The mass beaching likely took place sometime Wednesday night to early Thursday morning, local time, at Hamelin Bay, Western Australia, according to the state's parks and wildlife service. Videos of the scene showed dozens of the animals piled against each other on the shore, many with their tails still wiggling, as onlookers expressed concern. Some whales were fully on dry land, while others were in shallow waters.

It's unclear exactly when the distressed animals were discovered — but by 9:30 a.m., about 75 of the whales had died, the parks service said.
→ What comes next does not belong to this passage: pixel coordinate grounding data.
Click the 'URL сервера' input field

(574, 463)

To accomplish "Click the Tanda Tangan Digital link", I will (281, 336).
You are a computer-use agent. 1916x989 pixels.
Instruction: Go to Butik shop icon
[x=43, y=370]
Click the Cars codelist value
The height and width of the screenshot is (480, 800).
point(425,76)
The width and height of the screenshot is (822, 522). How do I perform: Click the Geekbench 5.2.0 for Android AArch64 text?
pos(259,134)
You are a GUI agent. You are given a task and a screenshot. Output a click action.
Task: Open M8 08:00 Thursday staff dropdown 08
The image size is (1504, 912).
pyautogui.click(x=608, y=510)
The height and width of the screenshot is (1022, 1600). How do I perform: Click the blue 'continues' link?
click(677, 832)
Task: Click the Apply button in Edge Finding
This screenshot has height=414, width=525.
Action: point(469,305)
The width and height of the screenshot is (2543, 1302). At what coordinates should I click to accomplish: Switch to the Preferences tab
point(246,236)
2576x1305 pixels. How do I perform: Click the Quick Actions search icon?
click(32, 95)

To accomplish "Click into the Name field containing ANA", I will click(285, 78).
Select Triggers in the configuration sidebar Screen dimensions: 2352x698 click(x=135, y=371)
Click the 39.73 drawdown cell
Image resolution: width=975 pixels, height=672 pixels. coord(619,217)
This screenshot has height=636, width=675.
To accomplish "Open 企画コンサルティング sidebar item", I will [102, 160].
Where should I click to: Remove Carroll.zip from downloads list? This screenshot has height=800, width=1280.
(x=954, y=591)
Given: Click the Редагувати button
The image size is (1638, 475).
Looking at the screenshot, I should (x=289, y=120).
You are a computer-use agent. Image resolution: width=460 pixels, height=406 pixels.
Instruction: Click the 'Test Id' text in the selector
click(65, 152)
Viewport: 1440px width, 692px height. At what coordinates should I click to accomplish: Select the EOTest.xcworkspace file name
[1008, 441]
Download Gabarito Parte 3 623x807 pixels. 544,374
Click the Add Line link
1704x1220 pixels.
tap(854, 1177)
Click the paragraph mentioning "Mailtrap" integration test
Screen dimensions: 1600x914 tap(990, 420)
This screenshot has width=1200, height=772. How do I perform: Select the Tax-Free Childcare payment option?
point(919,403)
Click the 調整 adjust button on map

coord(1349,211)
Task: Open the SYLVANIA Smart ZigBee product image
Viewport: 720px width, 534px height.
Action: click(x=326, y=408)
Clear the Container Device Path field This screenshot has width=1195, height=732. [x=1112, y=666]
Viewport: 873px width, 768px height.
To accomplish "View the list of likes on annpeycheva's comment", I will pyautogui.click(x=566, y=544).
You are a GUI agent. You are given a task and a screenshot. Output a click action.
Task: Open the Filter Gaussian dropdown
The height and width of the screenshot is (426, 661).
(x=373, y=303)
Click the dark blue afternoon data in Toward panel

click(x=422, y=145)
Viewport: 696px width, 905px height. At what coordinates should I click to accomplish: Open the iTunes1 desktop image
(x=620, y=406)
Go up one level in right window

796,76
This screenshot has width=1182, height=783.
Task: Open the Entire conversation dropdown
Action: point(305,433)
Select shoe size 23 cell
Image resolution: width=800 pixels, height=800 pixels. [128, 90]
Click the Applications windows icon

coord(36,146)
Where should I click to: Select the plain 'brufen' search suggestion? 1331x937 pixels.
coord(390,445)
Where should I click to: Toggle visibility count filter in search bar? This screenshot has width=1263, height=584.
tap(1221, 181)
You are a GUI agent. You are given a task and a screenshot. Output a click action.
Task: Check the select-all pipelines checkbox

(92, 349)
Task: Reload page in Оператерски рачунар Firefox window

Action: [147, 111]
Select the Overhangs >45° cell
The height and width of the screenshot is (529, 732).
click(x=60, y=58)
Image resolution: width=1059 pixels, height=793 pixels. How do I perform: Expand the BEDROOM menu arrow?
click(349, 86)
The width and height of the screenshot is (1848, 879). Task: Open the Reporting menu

Officials soon shut the beach down, issued a shark alert for the area and rushed equipment and trained volunteers to the site to try to return the pilot whales to deeper water.

“The strength of the animals and the windy and possibly wet weather conditions will affect when and where we attempt to move them out to sea,” Jeremy Chick, incident controller for the parks and wildlife service, said at the time. “The main objectives are to ensure the safety of staff and volunteers as well as the whales' greatest chance of survival.”

Despite their efforts, by noon, dozens more had died, leaving only 15 of the stranded whales alive. By 4 p.m., that number had dwindled to seven surviving whales.

‏150 short-finned pilot whales stranded at Hamelin Bay, Australia, 23 March 2018. Parks and Wildlife Service staff with veterinary assistance and support of Sea Search and Rescue trained volunteers worked to ensure the welfare of the 6 surviving whales. Photo: Australia Parks and Wildlife

The rocky beach terrain and rough seas — as well as the now dozens of dead whales surrounding the live ones — were hampering rescue efforts most, officials said then.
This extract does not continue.